-- DOCUMENT EXCERPT --
= = =
3,842 posts, read 10,508,743 times
Reputation: 3206
Quote:
Originally Posted by maciesmom View Post
Ya know what I find interesting in this whole thread? I just started it to find out other's thoughts and experiences. Mainly has been interesting - different parts of the country or era's it has meant different things. Some people it bothers and others not so much. Like I said, interesting. Some have different opinions and thoughts than my own and that's all good too. If we were all the same, the world would be a boring place indeed. But, a couple of posters went beyond just disagreeing and putting thoughts out there but in fact, went so far as to describe or hint at "retaliation" or violent acts (I took the whole "click-click" thing to simulate the sound of a gun at the ready - I hope I misinterpreted). And yet these are the ones who are slamming the parenting that others do? Disagreeing, being upset if it happens to you, wanting the culprits to clean it up - fine, I understand that and appreciate the opinion (after all, I did indeed ask) but to insinuate that you are somehow a better parent if you sit there on your front porch ready to take out the neighbor kid with a shotgun? Or threaten to do it back tenfold or track a parent down at work...pretty extreme stuff.
= = =
-- ENTRIES --
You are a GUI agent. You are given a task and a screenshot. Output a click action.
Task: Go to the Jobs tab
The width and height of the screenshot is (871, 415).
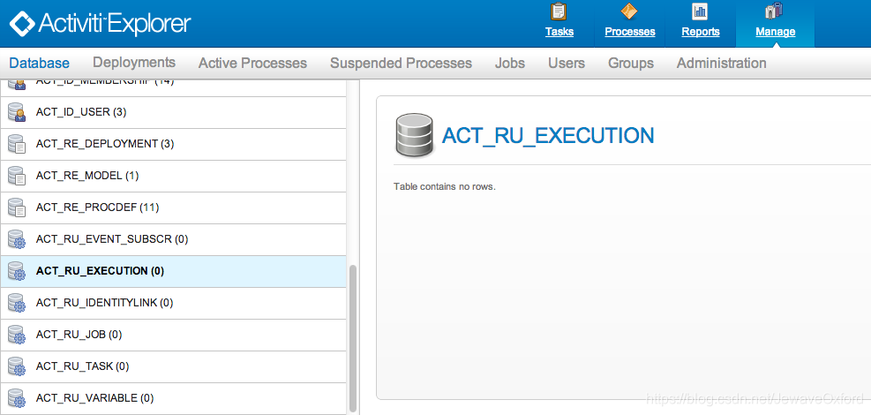click(510, 64)

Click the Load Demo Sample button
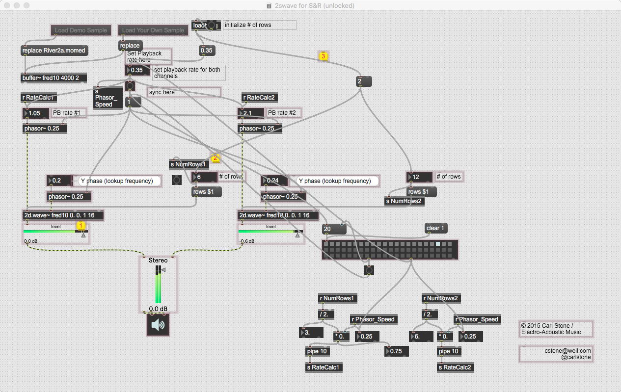tap(81, 30)
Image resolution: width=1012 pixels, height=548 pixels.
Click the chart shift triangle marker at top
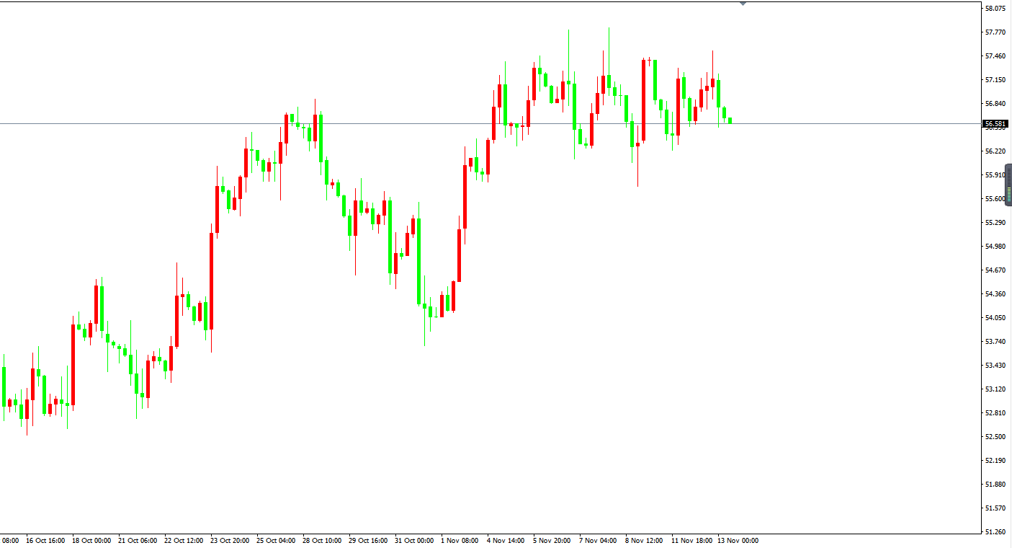coord(743,4)
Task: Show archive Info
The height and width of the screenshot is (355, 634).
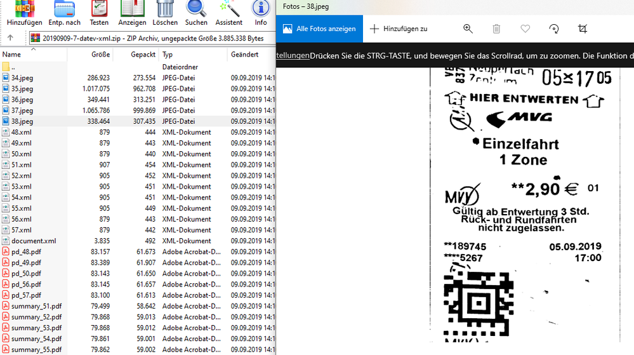Action: click(261, 12)
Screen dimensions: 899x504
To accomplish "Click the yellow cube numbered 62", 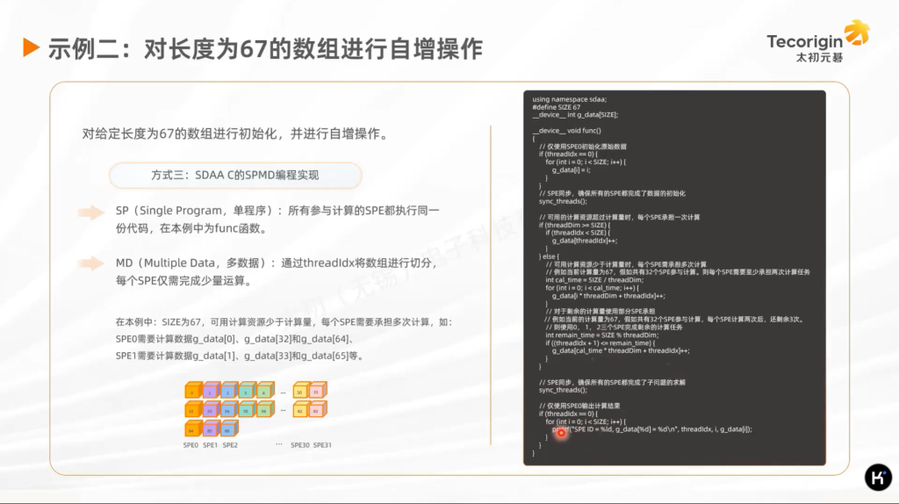I will point(300,410).
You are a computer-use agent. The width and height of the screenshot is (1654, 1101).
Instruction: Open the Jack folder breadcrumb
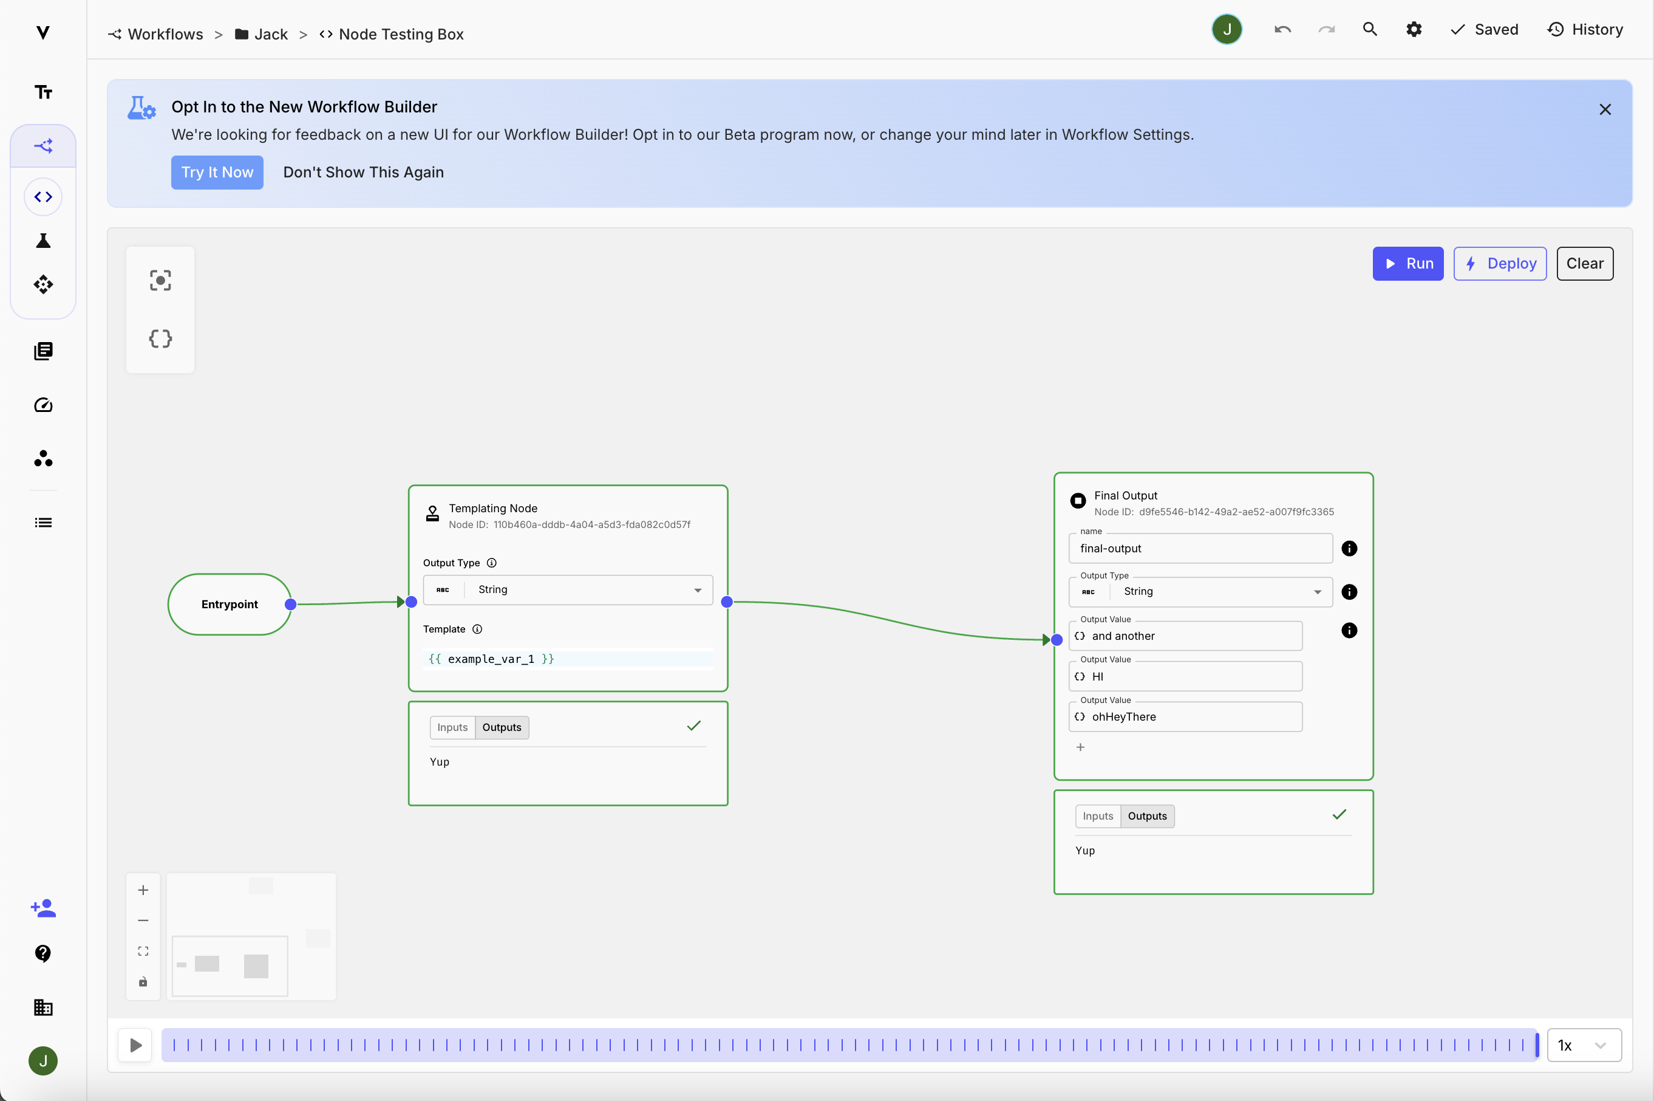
= = =
-- DIRECTIVE --
In the quoted forum post, what did the poster take the "click-click" thing to simulate?

-- ANSWER BELOW --
The sound of a gun at the ready.